2nd Sunday Advent C - Homily 4

 Homily 4 - 2015

Today’s Gospel presents us with John, out in the bush, what the Gospel calls the wilderness, somewhere along the Jordan valley. His get-up was quite unusual, so any passers-by going on pilgrimage to the Temple, would have easily noticed him. He was urging people to “Prepare a way for the Lord...” The Church seems to think that it might help us if we, too, at this time of Advent, were to do precisely that.

“Prepare a way for the Lord”. How? What does that involve? John, at least, does not think that, whatever it is, it comes easily. It would require repentance, radical conversion. Conversion does not mean ‘more of the same, only better’. It means ‘Be different’. 

Jesus took up the same point. He preached repentance/conversion, too, as a preliminary to everything else he would have to say. And it was not long before it became obvious what he meant. In his Sermon on the Mount, for example, he urged us to ‘love our enemies’. Without thinking, we say, “How wonderful!” But we can’t, can we? Enemies are enemies. 

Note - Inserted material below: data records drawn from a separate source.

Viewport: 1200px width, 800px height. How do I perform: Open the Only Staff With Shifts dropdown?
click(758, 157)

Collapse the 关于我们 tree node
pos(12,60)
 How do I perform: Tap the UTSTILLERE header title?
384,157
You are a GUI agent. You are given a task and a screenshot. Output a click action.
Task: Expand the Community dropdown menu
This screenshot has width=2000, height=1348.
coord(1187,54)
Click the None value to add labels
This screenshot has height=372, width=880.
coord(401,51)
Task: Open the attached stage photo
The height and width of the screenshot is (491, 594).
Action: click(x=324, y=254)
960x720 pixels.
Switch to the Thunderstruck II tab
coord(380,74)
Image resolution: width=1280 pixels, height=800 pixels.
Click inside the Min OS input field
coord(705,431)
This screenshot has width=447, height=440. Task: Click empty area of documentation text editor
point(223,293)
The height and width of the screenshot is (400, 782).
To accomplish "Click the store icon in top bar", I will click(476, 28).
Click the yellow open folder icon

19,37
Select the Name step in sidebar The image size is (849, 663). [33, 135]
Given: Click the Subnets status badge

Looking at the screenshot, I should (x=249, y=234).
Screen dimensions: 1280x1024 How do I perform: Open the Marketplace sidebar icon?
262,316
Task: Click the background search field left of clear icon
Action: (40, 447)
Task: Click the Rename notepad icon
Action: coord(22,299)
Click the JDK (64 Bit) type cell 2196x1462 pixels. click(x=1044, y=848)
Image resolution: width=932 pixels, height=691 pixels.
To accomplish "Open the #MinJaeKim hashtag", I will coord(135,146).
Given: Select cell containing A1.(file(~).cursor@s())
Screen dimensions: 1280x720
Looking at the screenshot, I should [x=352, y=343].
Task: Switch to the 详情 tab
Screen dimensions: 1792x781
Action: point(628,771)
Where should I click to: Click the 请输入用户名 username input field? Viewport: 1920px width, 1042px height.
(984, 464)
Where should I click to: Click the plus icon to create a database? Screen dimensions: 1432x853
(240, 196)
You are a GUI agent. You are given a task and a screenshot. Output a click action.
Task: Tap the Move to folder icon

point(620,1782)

I believe that St Paul was on to something in today’s Second Reading, “My prayer is that your love for each other may increase more and more, and never stop improving your knowledge and deepening your perception.” Somehow he connected growth in love with ‘knowledge’ and ‘perception’, with how we know and how we perceive.

As far as my enemies go, I cannot stop them seeing me as the enemy. If they want to hurt me, oppose me, kill me, I cannot stop them. But can I begin to regard them differently? Honestly? Well, that is where I think repentance/conversion begins – learning to see.

I remember when I first went to the seminary many long years ago. One of the men in my year had been a professional artist. One afternoon we were walking together, and in the distance was a fence. He asked me, “If you were to paint this scene, what colour would you paint that fence?” I replied, “White”, because I had seen it numerous times before and knew it was white. He said, “Look again! Look carefully! From where we are standing, in this afternoon light, does it really look white?” I looked carefully, and realized that it had a marked purple tone. I had imposed my own preconceived certainties and did not see it as it truly was at that moment.

It is hard for us to see all that is simply as it is, without imposing our filters. In our Western world, after three centuries of scientific enlightenment, we are instinctively experts in analyzing, differentiating, seeing things clearly in black or white, either/or, this or that, friend or enemy, right or wrong, like/don’t like. It is called dual thinking – and has proved to be quite useful. Science is based on such logical distinctions; computers depend on it.

But it misses much of the richness and complexity of reality. Logic is not wisdom. Interestingly, the truly great breakthroughs in science, medicine, mathematics, astronomy, etc., owe more to creative imagination, even to mistakes, than to logic alone. There is another way of perceiving, of reaching out to the real, to the whole, that has much more to do with ‘both/and’ than with ‘either/or’. 

God sees us as we are – the whole us – without filters. God knows that every cry of anger, of hatred and violence, is the cry of pain. As well as seeing our guilt, God sees the pain, the depths, from where all our reactions proceed. And God’s first response is not judgment but compassion and an irresistible desire to save.

Over time, with persistent practice, we can learn to see ourselves as God sees us. We can begin to imagine the possibility of holding together ‘guilt/forgiveness’, even to succeed in genuinely loving. Wonderfully, as we notice it happening in ourselves, we find it extending gradually to others – “A baptism of repentance/conversion for the forgiveness of sins” – our sins and others’ sins.